It seems simple enough. Buy stocks/ETFs that are outperforming the benchmark S&P 500. Well, that's part of it for sure. But it really goes a lot deeper than that. StockCharts.com provides you a myriad of ways to evaluate relative strength. I tend to use relative ratios most of the time so I'll focus on this method in my article. As an example, let's compare the consumer discretionary sector (XLY) to the S&P 500 ($SPX) by using the symbol "XLY:$SPX":
Consumer discretionary is one of four "aggressive" sectors that historically perform very well on a relative basis during bull markets. The others are technology (XLK), industrials (XLI) and financials (XLF). As long as signals point to a sustainable bull market, which I believe we have right now, you want to overweight these groups. For a "WOW!" moment, check out what a $10,000 investment in the S&P 500 at the 2009 bear market low would be worth today, followed by similar $10,000 investments in the XLY, XLK, XLI and XLF at that time:
S&P 500: $31,087
I know many preach diversification and, as you move closer to retirement, it's probably a good idea. But those that have many years left in the work force should really think about how much diversification you really want in the stock market. For me, diversification equals lower returns and a smaller nest egg. There are certainly times to get more defensive and the stock market will provide us clues when that time is appropriate. But right now, we're in the midst of a raging bull market and diversification is costly. You can agree or disagree with me and I'm sure many of you will choose the latter, but facts are facts. Bull markets produce excellent relative strength in the four aggressive groups so overweighting those groups should be considered - even by the most risk averse investors.
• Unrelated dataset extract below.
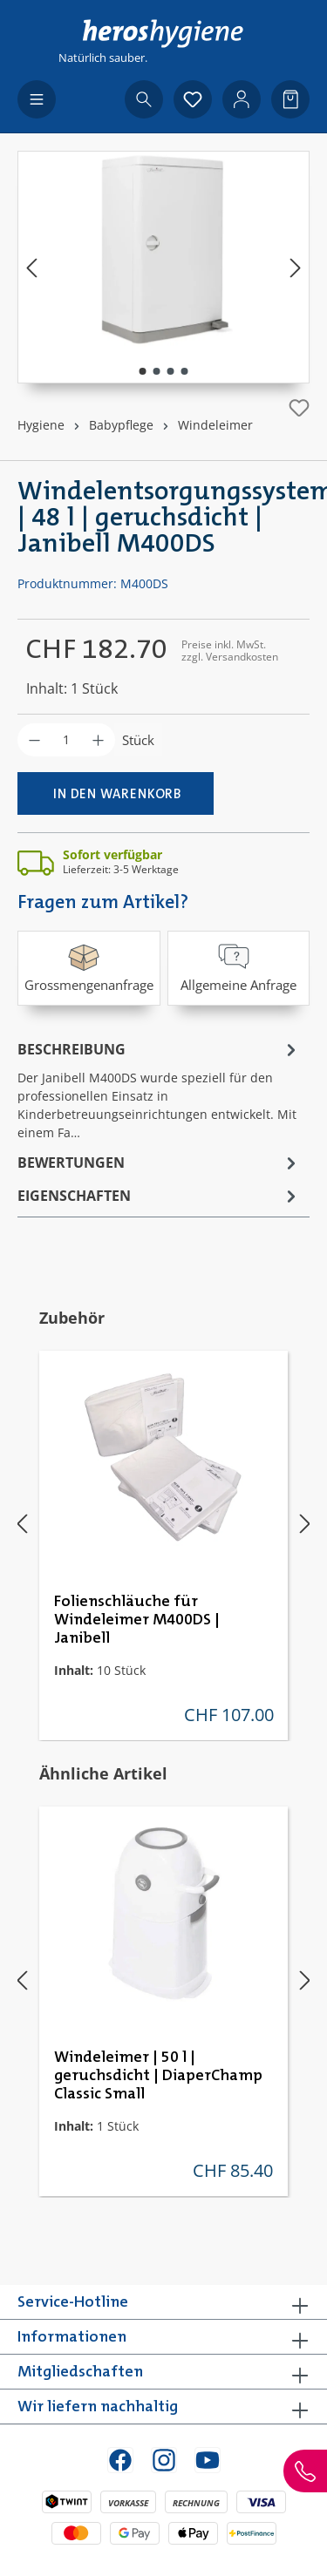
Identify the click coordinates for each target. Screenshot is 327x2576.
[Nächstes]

Sector relative strength is only the first part of the equation. If you invest solely in sector ETFs, you can stop right here. But if you want to dig deeper to build a portfolio of outperforming stocks, I'd only consider stocks that have proven time and again they can be counted on to outperform their peers. I'll use Netflix (NFLX) as a perfect example of a stock that could be a staple in anyone's portfolio:
I know hindsight is a beautiful thing, but NFLX has been an outperformer for many years. It didn't just happen last week. Finding stocks that are outperformers can be particularly rewarding. $10,000 invested in NFLX on March 9, 2009 would be worth $702,691. It doesn't take but one NFLX in your portfolio to erase a multitude of investing sins. The way to uncover a jewel like NFLX is to evaluate stocks using relative strength. Yes, the weakness in NFLX in 2011 would have been difficult to "ride out". After all, it dropped 75-80% in 6 months! But even if you had waited until it made the breakout above the low 40s in mid-2013, you'd be looking at a stock that's nearly grown tenfold in 5 years.
You want to own companies that show rising blue directional lines (from left to right) on all the various absolute and relative charts identified above.